Kun je alle vermeldingen hieronder omzetten in een genummerde lijst, zonder de lege regels?

GEGEVEN VERMELDINGEN =
----

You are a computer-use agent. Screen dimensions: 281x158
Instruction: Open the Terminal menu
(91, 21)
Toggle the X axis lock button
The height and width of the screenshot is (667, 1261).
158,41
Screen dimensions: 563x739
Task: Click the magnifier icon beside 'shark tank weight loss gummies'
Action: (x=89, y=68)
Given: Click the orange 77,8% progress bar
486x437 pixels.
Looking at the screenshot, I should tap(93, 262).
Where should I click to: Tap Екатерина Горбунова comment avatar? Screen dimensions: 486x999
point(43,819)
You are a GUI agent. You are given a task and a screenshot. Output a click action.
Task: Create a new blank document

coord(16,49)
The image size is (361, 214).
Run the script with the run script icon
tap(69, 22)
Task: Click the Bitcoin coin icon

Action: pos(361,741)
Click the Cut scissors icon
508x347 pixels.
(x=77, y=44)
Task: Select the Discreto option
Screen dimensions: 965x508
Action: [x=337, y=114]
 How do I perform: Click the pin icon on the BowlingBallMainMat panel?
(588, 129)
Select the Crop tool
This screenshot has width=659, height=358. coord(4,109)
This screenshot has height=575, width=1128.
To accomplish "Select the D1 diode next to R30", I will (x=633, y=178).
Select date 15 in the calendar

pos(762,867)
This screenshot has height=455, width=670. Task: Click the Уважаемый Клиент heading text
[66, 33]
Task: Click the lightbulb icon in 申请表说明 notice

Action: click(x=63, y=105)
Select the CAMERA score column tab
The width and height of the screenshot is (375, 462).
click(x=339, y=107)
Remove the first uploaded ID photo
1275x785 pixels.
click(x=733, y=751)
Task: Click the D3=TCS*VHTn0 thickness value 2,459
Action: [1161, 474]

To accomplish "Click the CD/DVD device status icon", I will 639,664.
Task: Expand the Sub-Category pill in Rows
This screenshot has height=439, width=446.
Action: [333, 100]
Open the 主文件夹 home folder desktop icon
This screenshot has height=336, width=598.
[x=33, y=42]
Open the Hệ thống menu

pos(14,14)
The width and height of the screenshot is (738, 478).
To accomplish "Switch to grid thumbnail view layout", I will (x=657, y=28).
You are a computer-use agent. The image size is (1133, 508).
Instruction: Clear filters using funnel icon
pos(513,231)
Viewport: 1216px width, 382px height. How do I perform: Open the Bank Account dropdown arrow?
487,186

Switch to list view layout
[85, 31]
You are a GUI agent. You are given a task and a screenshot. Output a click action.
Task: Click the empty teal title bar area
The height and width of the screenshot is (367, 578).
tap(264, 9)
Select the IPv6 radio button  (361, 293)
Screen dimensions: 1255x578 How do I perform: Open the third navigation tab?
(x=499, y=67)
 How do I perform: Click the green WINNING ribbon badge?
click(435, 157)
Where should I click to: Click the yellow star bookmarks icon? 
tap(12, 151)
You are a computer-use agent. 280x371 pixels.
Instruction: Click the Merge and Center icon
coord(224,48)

----

OPLOSSING OPDRACHT =
1. You are a computer-use agent. Screen dimensions: 281x158
2. Instruction: Open the Terminal menu
3. (91, 21)
4. Toggle the X axis lock button
5. The height and width of the screenshot is (667, 1261).
6. 158,41
7. Screen dimensions: 563x739
8. Task: Click the magnifier icon beside 'shark tank weight loss gummies'
9. Action: (x=89, y=68)
10. Given: Click the orange 77,8% progress bar
11. 486x437 pixels.
12. Looking at the screenshot, I should tap(93, 262).
13. Where should I click to: Tap Екатерина Горбунова comment avatar? Screen dimensions: 486x999
14. point(43,819)
15. You are a GUI agent. You are given a task and a screenshot. Output a click action.
16. Task: Create a new blank document
17. coord(16,49)
18. The image size is (361, 214).
19. Run the script with the run script icon
20. tap(69, 22)
21. Task: Click the Bitcoin coin icon
22. Action: pos(361,741)
23. Click the Cut scissors icon
24. 508x347 pixels.
25. (x=77, y=44)
26. Task: Select the Discreto option
27. Screen dimensions: 965x508
28. Action: [x=337, y=114]
29.  How do I perform: Click the pin icon on the BowlingBallMainMat panel?
30. (588, 129)
31. Select the Crop tool
32. This screenshot has width=659, height=358. coord(4,109)
33. This screenshot has height=575, width=1128.
34. To accomplish "Select the D1 diode next to R30", I will (x=633, y=178).
35. Select date 15 in the calendar
36. pos(762,867)
37. This screenshot has height=455, width=670. Task: Click the Уважаемый Клиент heading text
38. [66, 33]
39. Task: Click the lightbulb icon in 申请表说明 notice
40. Action: click(x=63, y=105)
41. Select the CAMERA score column tab
42. The width and height of the screenshot is (375, 462).
43. click(x=339, y=107)
44. Remove the first uploaded ID photo
45. 1275x785 pixels.
46. click(x=733, y=751)
47. Task: Click the D3=TCS*VHTn0 thickness value 2,459
48. Action: [1161, 474]
49. To accomplish "Click the CD/DVD device status icon", I will 639,664.
50. Task: Expand the Sub-Category pill in Rows
51. This screenshot has height=439, width=446.
52. Action: [333, 100]
53. Open the 主文件夹 home folder desktop icon
54. This screenshot has height=336, width=598.
55. [x=33, y=42]
56. Open the Hệ thống menu
57. pos(14,14)
58. The width and height of the screenshot is (738, 478).
59. To accomplish "Switch to grid thumbnail view layout", I will (x=657, y=28).
60. You are a computer-use agent. The image size is (1133, 508).
61. Instruction: Clear filters using funnel icon
62. pos(513,231)
63. Viewport: 1216px width, 382px height. How do I perform: Open the Bank Account dropdown arrow?
64. 487,186
65. Switch to list view layout
66. [85, 31]
67. You are a GUI agent. You are given a task and a screenshot. Output a click action.
68. Task: Click the empty teal title bar area
69. The height and width of the screenshot is (367, 578).
70. tap(264, 9)
71. Select the IPv6 radio button  (361, 293)
72. Screen dimensions: 1255x578 How do I perform: Open the third navigation tab?
73. (x=499, y=67)
74.  How do I perform: Click the green WINNING ribbon badge?
75. click(435, 157)
76. Where should I click to: Click the yellow star bookmarks icon? 
77. tap(12, 151)
78. You are a computer-use agent. 280x371 pixels.
79. Instruction: Click the Merge and Center icon
80. coord(224,48)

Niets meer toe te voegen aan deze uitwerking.